Die Klassifizierungswut greift um sich
Denn mit der Anthropometrie war das Problem des Wiedererkennens von Verdächtigen mitnichten gelöst. Es stellte sich heraus, dass das Verfahren zu komplex war, die Messungen viel Zeit in Anspruch nahmen und am Ende zu ungenau waren. »Für die Praxis ist das System nicht verwendbar«, urteilte einige Zeit später ein Kriminalist und schickte hinterher: »Es ist das Produkt einer geradezu krankhaften Klassifizierungswut.«
Diese Klassifizierungswut lässt sich bei Bertillon noch an weiteren Stellen finden, denn er hat nicht nur die Anthropometrie erfunden, sondern auch ein Beschreibungssystem für Augenfarben mit sechs Klassen von »rein blauen und grauen Augen« (»impigmentés«) bis hin zur Kategorie »schwarzbraun grünlich schimmernd, aber durchgehend schwarzbrauner Farbstoff« (»pigmentation marron pur«). Und dann hat er gleich noch eine Klassifizierung für das Ohr nachgelegt. Allein beim Ohrläppchen unterschied Bertillon zwischen sieben Formen von »zwickelförmig« bis »freihängend«.
Durchgesetzt haben sich diese Verfahren allesamt nicht. Nur eine Innovation Bertillons sollte sich als dauerhaft erweisen: Er war es, der bei der Pariser Polizei dafür sorgte, dass Verdächtige nicht nur von vorne, sondern auch von der Seite fotografiert wurden. Ihm verdanken wir also die klassischen Polizeibilder, die wir heute als Mugshots kennen.
Auf die Vermessung folgten die Fingerabdrücke
Sein Verfahren der Anthropometrie dagegen geriet bald ins Hintertreffen.

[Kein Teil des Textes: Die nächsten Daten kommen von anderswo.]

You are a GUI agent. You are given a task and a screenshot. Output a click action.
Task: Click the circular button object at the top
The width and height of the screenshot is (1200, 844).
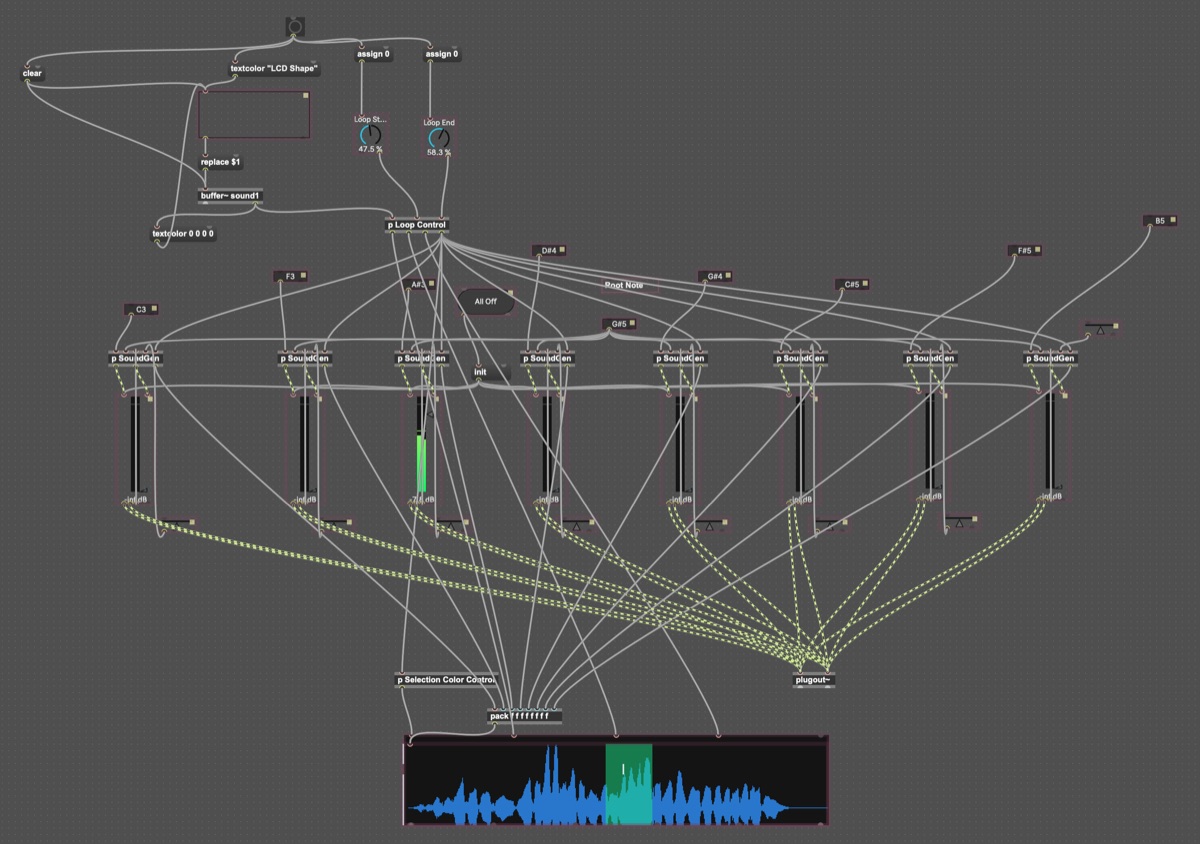coord(295,26)
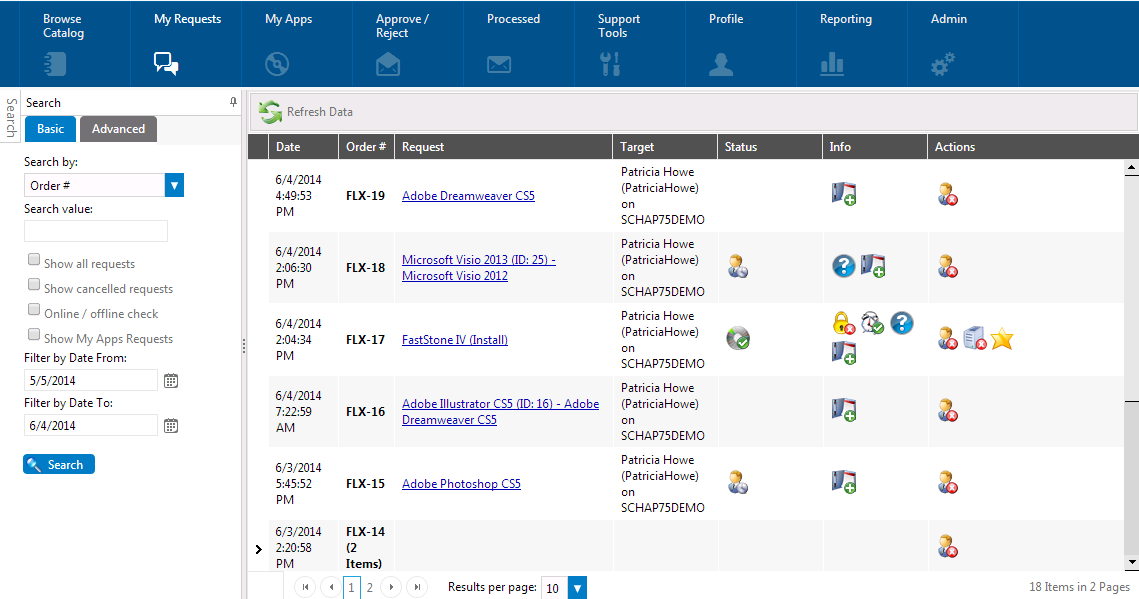Click the server red-X icon in FLX-17 Actions

(974, 338)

Insbesondere als ein neues Identifizierungsverfahren auftauchte, das nicht nur die Bertillonage verdrängte, sondern sich auch als dergestalt überlegen erwies, dass wir es heute noch verwenden. Es war die Daktyloskopie, das Fingerabdruckverfahren. 1903 wurde es offiziell in England eingeführt, und wenige Jahre später folgten die meisten europäischen Staaten.

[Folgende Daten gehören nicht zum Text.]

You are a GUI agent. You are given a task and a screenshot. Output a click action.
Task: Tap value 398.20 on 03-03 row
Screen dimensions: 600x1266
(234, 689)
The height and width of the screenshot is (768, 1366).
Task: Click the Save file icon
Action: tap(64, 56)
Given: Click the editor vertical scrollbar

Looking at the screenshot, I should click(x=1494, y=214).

Die Biometrie indessen führte ein Schattendasein, bis sie schließlich vor nicht allzu langer Zeit ein regelrechtes Comeback erlebte: Seitdem Kameras den öffentlichen Raum ausleuchten und Computer schnell genug sind, um Gesichtsproportionen automatisch auszuwerten, entdeckt auch die Polizei ihr altes Interesse an der Vermessung des Menschen wieder neu. Binnen Sekunden durchforstet die Software Datenbanken mit Abertausenden von Fotos. Der Pariser Kriminalist, der 1914 starb, hätte vermutlich seine helle Freude daran gehabt.